# Document passage
.....

There is a danger in this tabula rasa sort of thinking. If we think only of imaginary scenarios and "in theory this is how it works", we're likely to ignore the very real consequences of this awful practice. Ms Taylor isn't the first person to die in this situation (innocent person killed entirely due to police incompetence); neither is she the thousandth. Lots of police die from no-knocks gone awry as well. There is no reason for any of this. If police know where the suspect is located, they may collect her or him at any time. When the suspect is a regular person with a regular job, why not make an arrest when she or he leaves the house to go to work in the morning? How about arresting the suspect at work, with no opportunity to hide evidence or resist?

.....

# Set exercise 1
Who does the passage on no-knock police raids name as an innocent person who died?
# Set exercise 2
Pick up the passage on no-knock police raids after its final sentence and keep writing.

# Given data

.....

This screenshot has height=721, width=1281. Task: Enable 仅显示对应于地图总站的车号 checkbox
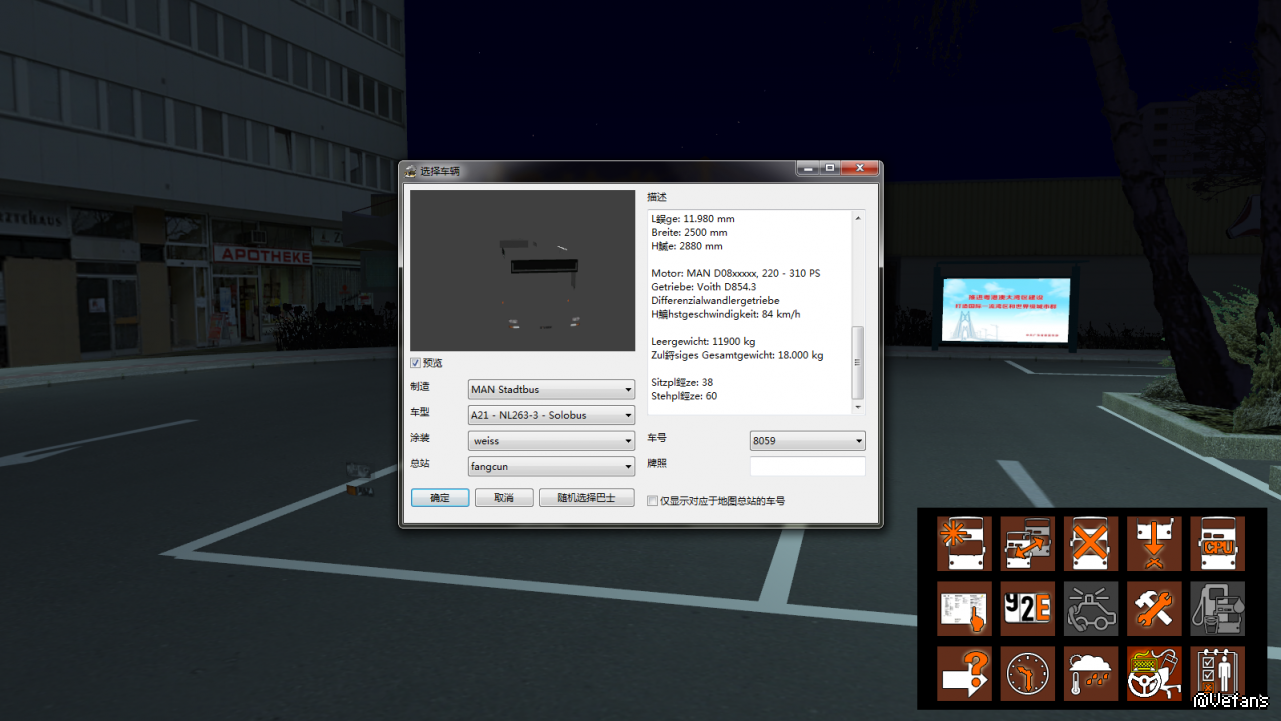[x=653, y=501]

.....

# Exercise answer 1
Ms Taylor.

# Exercise answer 2
The "nightmare scenario" that cynical police spin for credulous judges is that drugs might be flushed down a toilet. But drug prohibition is itself cynical and evil. Prohibition has only ever harmed American society. As we collectively wake from our long nightmare of drug enforcement, we must do away with all the insidious menaces that it has inspired. Our police will not be replaced overnight with "responsible" authoritarians, so we must not "imagine" we can safely allow them the tools of authoritarian tyranny, on the off chance that they might not be used in the way they have always been used. You write as if it's only because of "unprofessional" actions that Ms Taylor was killed. In fact, "unprofessionalism" is why we are blaming the police, but people like Ms Taylor are killed in no-knock raids even when every action is performed in adequately "professional" fashion. Occasionally no one dies senselessly, but these raids are always dangerous and unnecessary. That is a practical truth, which overrides "objective" theory.
https://www.washingtonpost.com/opinions/2020/06/03/no-knock-...
I hope folks read your comment and follow the link, it's worth the read.
Either the amount shouldn't matter or you shouldn't be able to flush it all at once (also, as if "plumbing forensics" didn't exist)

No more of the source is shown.